In the Kubernetes world right now, documentation in general is really, really, really awful. If ever single issue I had with Kubernetes lasted only 3-4 hours, I would honestly be very happy with Kubernetes. Set your expectations to spend dozens of hours, days, or maybe even weeks trying to fix a single specific non-trivial issue you want to fix. Debugging will take you a long time because no one has your custom setup, or things are so new that it is impossible to find help online. Moving from v0.1.1 to v0.2.1 and connecting it took a full day. In the case of lacking documentation, it's very hard to figure out why things are breaking so you have to start systematically iterating through all the different combinations of YAML files until things become clearer. For example, I did not know why I could not connect to the first replica set member using the above credentials. After a few hours, I took a break and came back, and the credentials worked because I waited long enough for the 3 replica set members to come up and have the operator pod apply.
The community Operator is about to reach "Beta" state and I would expect it to evolve even more until it gets to a stable state. If you use MongoDB Community, this project should let you run it in Kubernetes. It is still very much a WIP.
Enterprise Operator is targeting Enterprise customers and is much far along and has many more features. So if you have MongoDB Entperise Advanced license- Enterprise Operator is included as well as OpsManager that goes beyond simple installation: MongoDB Monitoring, profiling, query analytics, Index analysts, LDAP, At Rest encryption as well as complex configuration and cluster changes. Enterprise Backup including Point in Time Restore.
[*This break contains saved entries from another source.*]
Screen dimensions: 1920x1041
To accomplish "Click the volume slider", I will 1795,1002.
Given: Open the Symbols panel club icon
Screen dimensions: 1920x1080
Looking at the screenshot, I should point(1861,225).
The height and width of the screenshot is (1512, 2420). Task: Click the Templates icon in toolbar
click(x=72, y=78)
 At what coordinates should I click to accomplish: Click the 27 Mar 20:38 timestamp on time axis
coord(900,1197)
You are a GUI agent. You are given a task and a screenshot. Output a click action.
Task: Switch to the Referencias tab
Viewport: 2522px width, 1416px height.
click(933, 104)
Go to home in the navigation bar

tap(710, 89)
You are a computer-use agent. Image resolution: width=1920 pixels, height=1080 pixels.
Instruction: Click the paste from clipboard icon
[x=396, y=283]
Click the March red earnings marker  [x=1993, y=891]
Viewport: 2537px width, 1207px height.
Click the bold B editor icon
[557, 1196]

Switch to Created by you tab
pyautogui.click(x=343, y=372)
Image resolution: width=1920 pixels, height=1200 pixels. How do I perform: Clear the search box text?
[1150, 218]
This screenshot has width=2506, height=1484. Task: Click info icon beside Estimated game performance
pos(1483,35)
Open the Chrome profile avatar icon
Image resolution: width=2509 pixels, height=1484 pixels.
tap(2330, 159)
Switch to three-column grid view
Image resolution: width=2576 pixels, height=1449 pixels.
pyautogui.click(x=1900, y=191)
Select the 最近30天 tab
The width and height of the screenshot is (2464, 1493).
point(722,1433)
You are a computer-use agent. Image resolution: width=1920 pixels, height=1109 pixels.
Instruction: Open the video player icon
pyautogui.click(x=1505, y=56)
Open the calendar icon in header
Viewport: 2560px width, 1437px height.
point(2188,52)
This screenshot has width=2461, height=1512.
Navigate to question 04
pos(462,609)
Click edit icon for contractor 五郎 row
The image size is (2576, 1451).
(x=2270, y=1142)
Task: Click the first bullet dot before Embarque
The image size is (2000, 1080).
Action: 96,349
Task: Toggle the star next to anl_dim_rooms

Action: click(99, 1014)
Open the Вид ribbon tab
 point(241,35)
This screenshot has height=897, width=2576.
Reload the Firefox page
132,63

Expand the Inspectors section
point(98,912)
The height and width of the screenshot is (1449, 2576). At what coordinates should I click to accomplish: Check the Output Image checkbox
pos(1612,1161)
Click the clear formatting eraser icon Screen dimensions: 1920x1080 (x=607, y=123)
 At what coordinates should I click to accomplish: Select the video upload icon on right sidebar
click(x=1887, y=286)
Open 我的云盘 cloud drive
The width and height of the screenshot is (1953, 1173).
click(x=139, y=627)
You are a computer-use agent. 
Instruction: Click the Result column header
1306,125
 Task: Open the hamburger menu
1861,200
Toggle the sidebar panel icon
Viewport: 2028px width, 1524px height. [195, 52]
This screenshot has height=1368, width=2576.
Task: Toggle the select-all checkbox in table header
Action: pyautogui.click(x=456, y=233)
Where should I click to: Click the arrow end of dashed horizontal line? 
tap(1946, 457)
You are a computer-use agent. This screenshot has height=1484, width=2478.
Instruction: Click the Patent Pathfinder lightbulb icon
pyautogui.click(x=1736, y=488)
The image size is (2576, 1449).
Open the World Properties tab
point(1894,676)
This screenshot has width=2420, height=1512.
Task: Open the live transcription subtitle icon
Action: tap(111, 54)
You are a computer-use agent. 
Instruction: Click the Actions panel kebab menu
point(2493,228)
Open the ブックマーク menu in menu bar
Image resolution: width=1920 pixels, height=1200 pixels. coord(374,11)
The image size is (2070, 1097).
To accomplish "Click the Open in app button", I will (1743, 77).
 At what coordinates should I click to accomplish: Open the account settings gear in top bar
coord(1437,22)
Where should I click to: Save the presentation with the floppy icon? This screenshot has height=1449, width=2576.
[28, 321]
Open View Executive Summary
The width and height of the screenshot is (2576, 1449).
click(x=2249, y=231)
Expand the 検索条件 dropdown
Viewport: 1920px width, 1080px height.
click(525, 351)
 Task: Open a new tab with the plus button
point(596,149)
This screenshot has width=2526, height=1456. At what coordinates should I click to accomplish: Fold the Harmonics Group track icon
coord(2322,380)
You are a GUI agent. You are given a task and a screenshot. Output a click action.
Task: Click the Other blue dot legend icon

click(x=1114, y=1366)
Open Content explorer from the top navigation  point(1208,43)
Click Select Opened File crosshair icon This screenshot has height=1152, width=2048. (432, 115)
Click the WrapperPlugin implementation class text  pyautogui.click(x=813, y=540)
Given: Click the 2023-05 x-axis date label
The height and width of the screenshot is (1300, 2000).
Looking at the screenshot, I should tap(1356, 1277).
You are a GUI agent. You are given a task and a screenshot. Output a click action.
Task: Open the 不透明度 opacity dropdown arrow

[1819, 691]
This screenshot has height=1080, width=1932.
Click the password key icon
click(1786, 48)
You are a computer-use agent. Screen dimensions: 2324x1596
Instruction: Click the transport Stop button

Enterprise Operator is also fully supported by MongoDB Support Team.
@theburi , any idea what is the rough pricing for the Enterprise Operator? I am currently using MongoDB Atlas M30, and wondering if I set it all by myself and pay for the Enterprise Operator if I am going to come to the same or even higher costs ...
I wonder why there is no sharding in community edition. I hope that is in the plan
@deyanp please contact our Sales team for Enterprise pricing - https://www.mongodb.com/pricing
@hi-usui I've just seen your post about backup strategies, very nice and thx for sharing! In this context, are you using the mongo-k8s-operator in production and would you say that it's production-ready (for running replica sets) compared to let's say the Bitnami Helm Mongo chart?
Just my two cents: we tried Bitnami Helm Mongo, but it doesn't look production-ready at all, as it cannot survive "primary" pod restarts (see here: https://github.com/bitnami/charts/issues/6741)
We are looking to see if this Community Operator will work for us better.
Agree with @bmv-ce, I can't remember how many times I fixed the MongoDB deployment of Bitnami repo, it's totally not production ready at all.
i second that
We hope that you're successful in prod - whether that's with this Operator or with Helm Charts.
That said, this Issue tracker is intended to help us track work that the team should take on.
If you'd like to discuss Opeartors or Charts, I recommend the Community Forum - https://www.mongodb.com/community/forums/tag/kubernetes-operator
I was wondering what are the differences between this operator and the enterprise one? I couldn't find any documentation on the topic. No pricing comparisons, no feature comparisons, no license comparisons... Is this community driver production ready? Clearly the enterprise should be...